→ **What is needed**:
Apart from the pictures, output all of the records exactly.
====== Listed records
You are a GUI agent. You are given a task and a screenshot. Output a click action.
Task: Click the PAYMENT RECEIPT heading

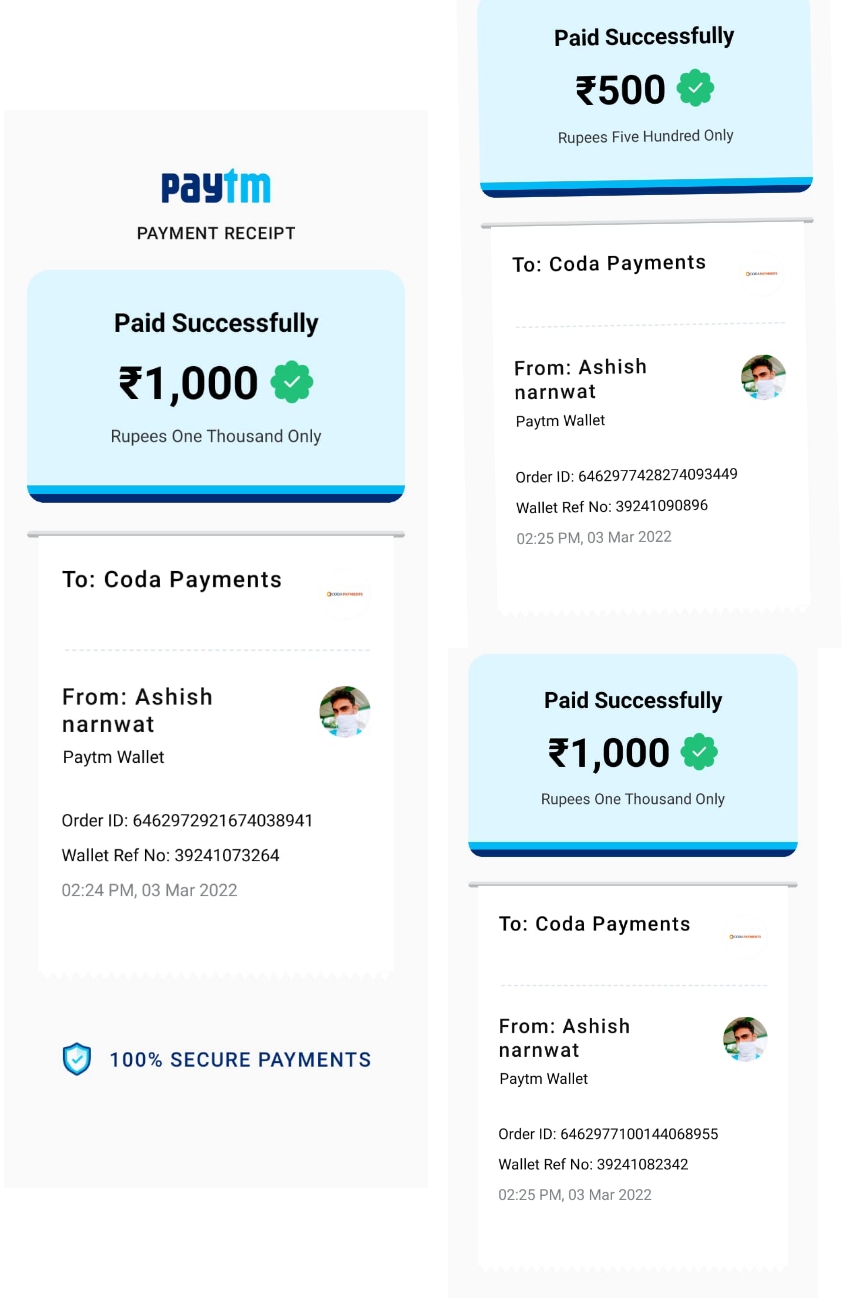[216, 234]
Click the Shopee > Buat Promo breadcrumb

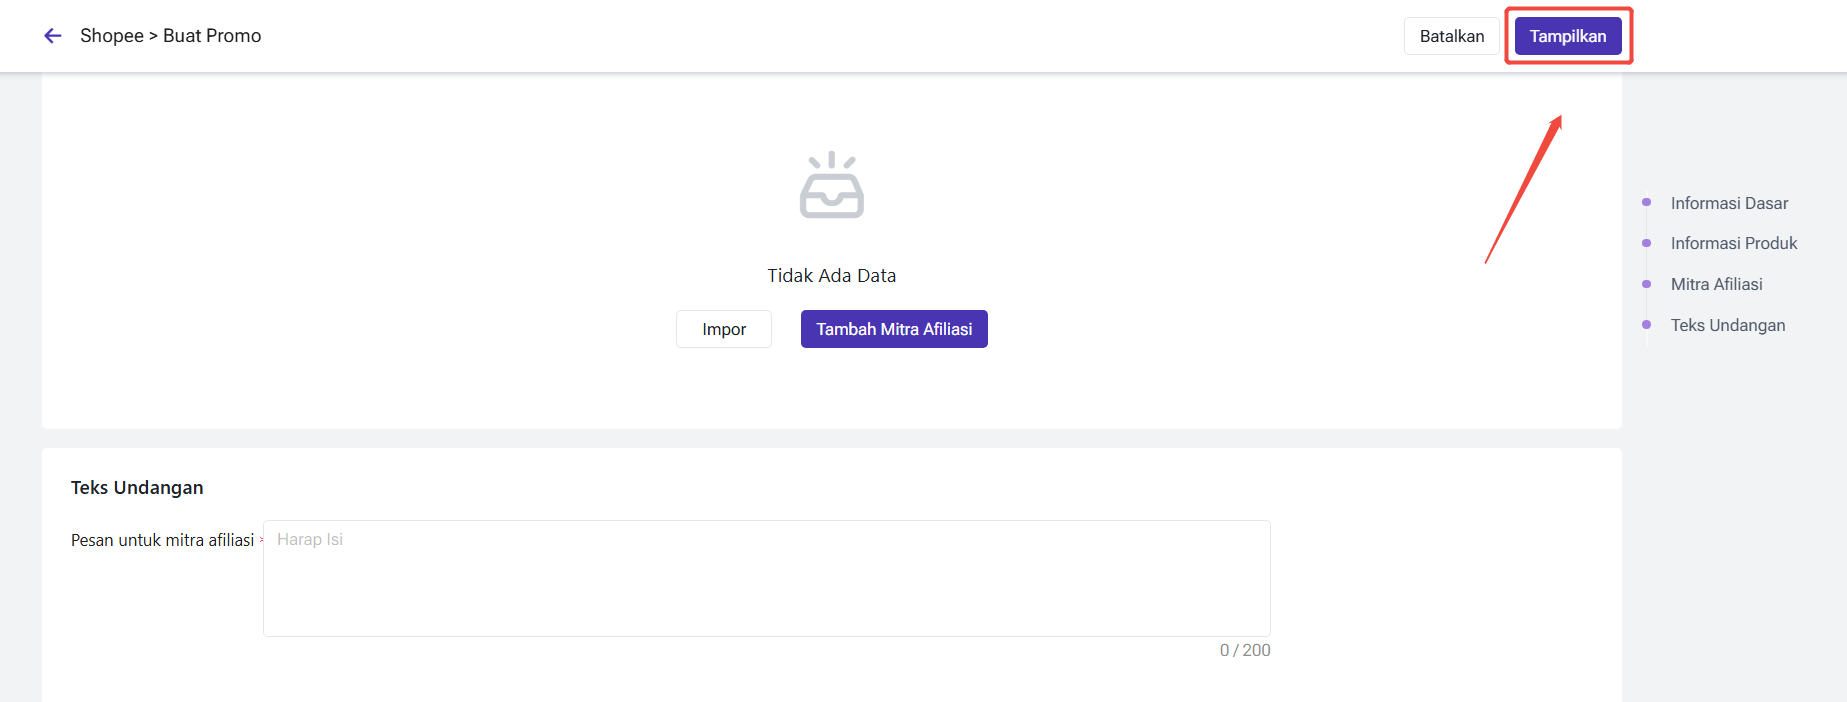pyautogui.click(x=171, y=36)
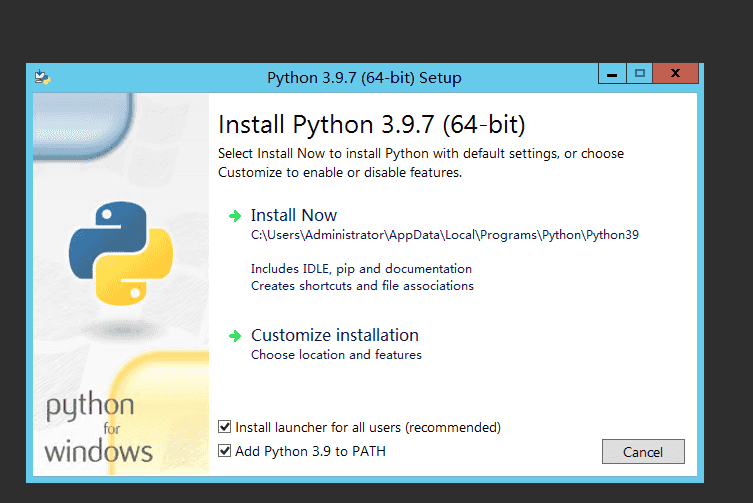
============
→ **Exercise solution**:
You are a GUI agent. You are given a task and a screenshot. Output a click action.
Task: Click the PAYMENT RECEIPT heading

[216, 234]
Click the Shopee > Buat Promo breadcrumb

pyautogui.click(x=171, y=36)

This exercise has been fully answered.